ANALiSIS NILAI EFISIENSI PERBANKAN DI INDONESIA MENGGUNAKAN METODE DATA ENVELOPMENT ANALYSIS (DEA) (Studi Pada Bank Umum Konvensional yang Terdaftar di BEI periode 2011-2014)

Lestari Puji Astutiningrum, A. Mulyo Haryanto

Abstract


Capital buffer is the difference between the bank's capital ratios with a minimum capital adequacy ratio of the central bank imposed . Capital buffers can be used by banks as capital reserves in the event of economic shocks that are not profitable.Committees of international banks (Basel Committee on Banking Supervision) implemented an kesepekatan (Basel Accord), which requires that each bank has a capital reserve (CAR) of 13% in order to strengthen its capital position , reduce inequality on different regulations in each country , and consider the various banking risks international banking in order to realize a healthy and stable .

Efficiency is closely linked with the capital buffer.
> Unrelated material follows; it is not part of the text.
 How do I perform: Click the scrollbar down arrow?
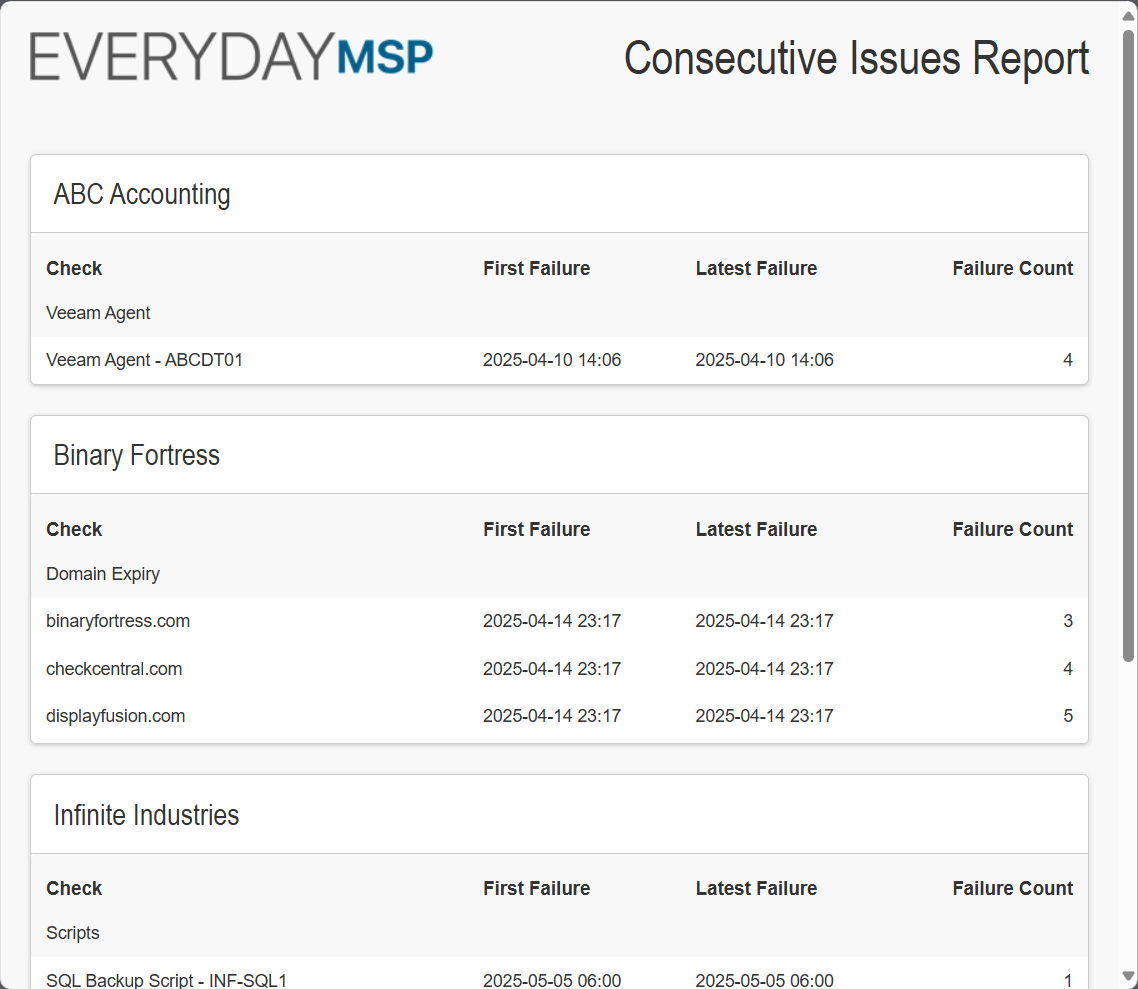pyautogui.click(x=1128, y=976)
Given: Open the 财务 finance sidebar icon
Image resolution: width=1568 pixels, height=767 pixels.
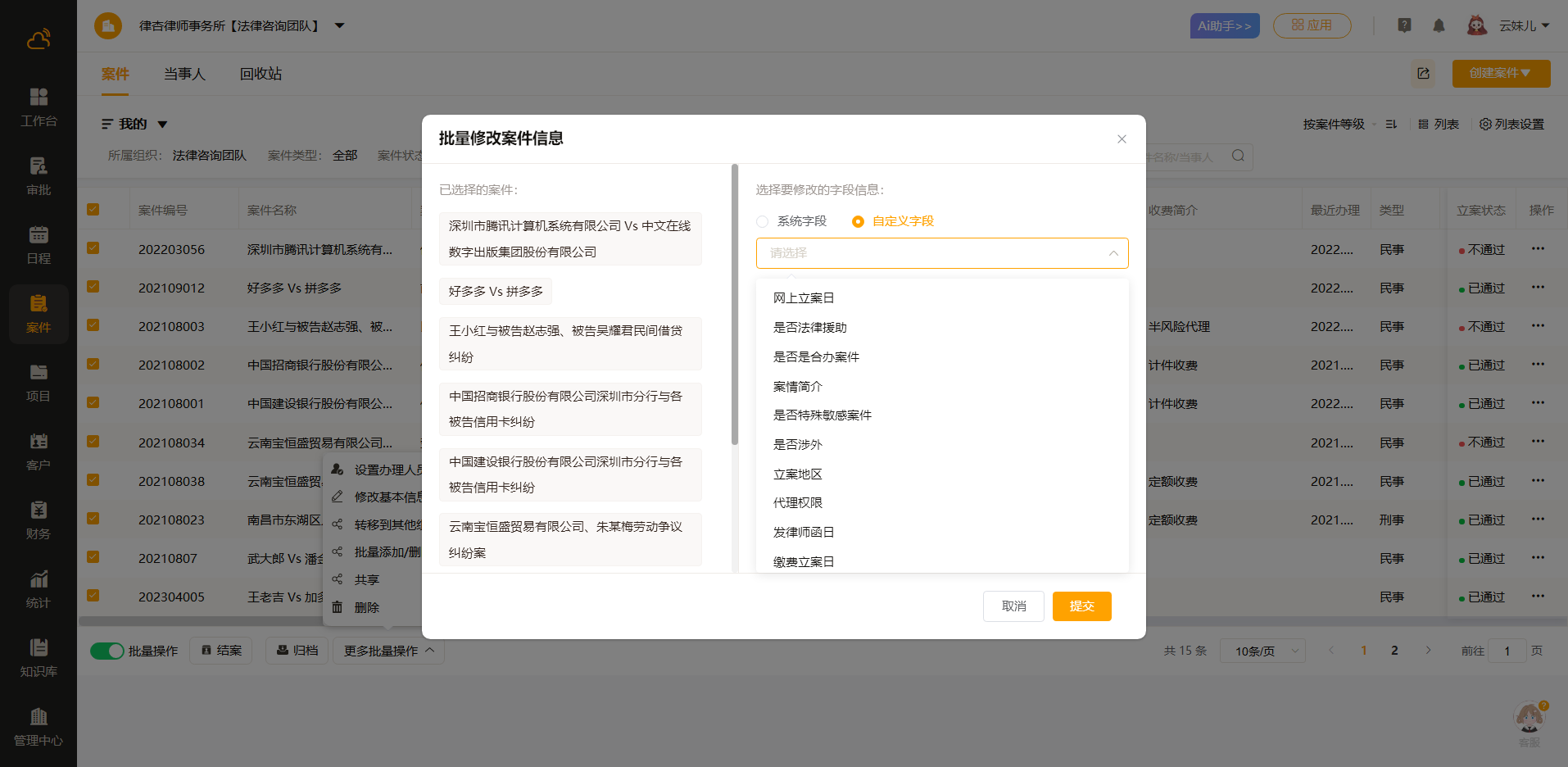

Simply put Efficiency can be measured by using ROA and BOPO. In this research the efficiency is measured by the non -parametric methods make use of Data Envelopment Analysis (DEA) using three input variables , namely the Third Party Funds (DPK), labor costs and other operating costs as well as using a variable output that is lending.

The research was conducted on BUMN Banks and non BUMN Bank in Indonesia in 2011-2014. The results of this study showed no difference between the efficiency of state-owned bank and non- bank state-owned enterprises. While capital buffer has no effect on the value of banking efficiency.